Now this could be a lawyer trying to help out a family (he is also said to be ‘a family friend’) by providing exculpatory quotes.
Or he’s being perfectly honest. Yesterday, after Columbia University social media expert Jonathan Albright downloaded hundreds of public posts from Sayoc’s Facebook and Twitter accounts before they were deleted and gave them to the Washington Post, the paper published: Mail bomb suspect made numerous references on Facebook to Russian associates and echoed pro-Kremlin views.
The “hardrockintlent” account — which lists the name “Julus Cesar Milan” as the owner — in July 2016 posted about “my brothers in from Russia the great leader Puttins relatives visiting us today” at a Hard Rock Cafe in South Florida. “Puttins” appears to be a misspelled reference to Russian President Vladimir Putin.
[...]
On at least five occasions in 2015 — three times in April, once in June and once in October — the Facebook account included posts referring to “my Russian Brothers” and picturing a smiling Sayoc wearing a suit and posing alongside what appear to be friends. The posts list specific places, nicknames of people and communities, such as Brooklyn’s Brighton Beach, with large Russian populations… Before his arrest Friday, Sayoc lived in an area of suburban Miami with a large Russian community...
I happen to have kept one Facebook account of Sayoc’s open on one of my browsers, and so can confirm what the article says, that this maladjusted loner and chronic failure did indeed have “more than 2,700 friends”.

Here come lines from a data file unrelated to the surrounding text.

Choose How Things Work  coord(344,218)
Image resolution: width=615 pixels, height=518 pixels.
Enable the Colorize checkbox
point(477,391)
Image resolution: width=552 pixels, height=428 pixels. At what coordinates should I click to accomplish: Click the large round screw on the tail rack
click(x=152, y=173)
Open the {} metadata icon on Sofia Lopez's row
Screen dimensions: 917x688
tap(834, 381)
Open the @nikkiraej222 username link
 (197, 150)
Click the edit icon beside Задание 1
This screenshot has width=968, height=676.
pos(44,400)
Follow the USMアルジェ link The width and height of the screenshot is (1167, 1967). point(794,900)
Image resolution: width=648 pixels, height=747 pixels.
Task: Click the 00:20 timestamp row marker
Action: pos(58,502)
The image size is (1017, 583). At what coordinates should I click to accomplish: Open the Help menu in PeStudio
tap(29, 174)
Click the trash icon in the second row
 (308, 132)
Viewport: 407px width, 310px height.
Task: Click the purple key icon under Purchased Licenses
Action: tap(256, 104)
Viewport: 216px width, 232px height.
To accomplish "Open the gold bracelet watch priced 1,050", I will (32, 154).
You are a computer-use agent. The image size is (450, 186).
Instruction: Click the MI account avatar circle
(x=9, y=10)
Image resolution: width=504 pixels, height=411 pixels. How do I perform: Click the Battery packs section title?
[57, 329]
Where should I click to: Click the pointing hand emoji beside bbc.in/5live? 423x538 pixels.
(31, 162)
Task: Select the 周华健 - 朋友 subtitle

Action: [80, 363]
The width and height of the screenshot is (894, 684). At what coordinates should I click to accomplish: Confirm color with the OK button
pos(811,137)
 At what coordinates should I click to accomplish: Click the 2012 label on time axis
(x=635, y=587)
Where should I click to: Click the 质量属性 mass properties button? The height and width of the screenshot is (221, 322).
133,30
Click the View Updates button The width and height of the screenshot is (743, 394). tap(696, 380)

Sayoc posted obsessively about several interests that had nothing to do with politics up until April of 2016, when, after several months of not posting, he suddenly started frequently posting videos about Syria’s fight against ISIS.
“He just pops up four months later and just relentlessly shares stories about ISIS and terrorists,” said Albright. “The turn is just remarkable… He found ideas that never let go from that point on.”
The posts fit with Kremlin propaganda themes, portraying Russia and Syrian government forces favorably as they battled “terrorists” in what U.S. officials for years have portrayed as a legitimate uprising against the authoritarian government of President Bashar al-Assad.
[...]
Among the Facebook posts are criticisms of then-President Barack Obama, who sent troops to support those fighting against Assad’s force. Several posts show Russian-made jets in what’s portrayed as a battle against mainly the extremist group ISIS, as opposed to the broader uprising typically described in Western accounts of the civil war.
Low-IQ, troubled, yearning to fit in, violent and criminally-inclined, Sayoc seems all too similar to the “President” he sees as a father figure—in being easy for Putin’s agents to make into a “useful idiot”. (Except that Sayoc’s violence is more of the hands-on variety than Trump’s, which makes him useful for hands-on violence.) We don’t know that, as with Trump, his idiocy has been used to make an impact far beyond his own genuine capability, but the posts are suggestive.
The story notes that the FBI is poring through them as well, so they’ll be onto this. We’ll see what comes out.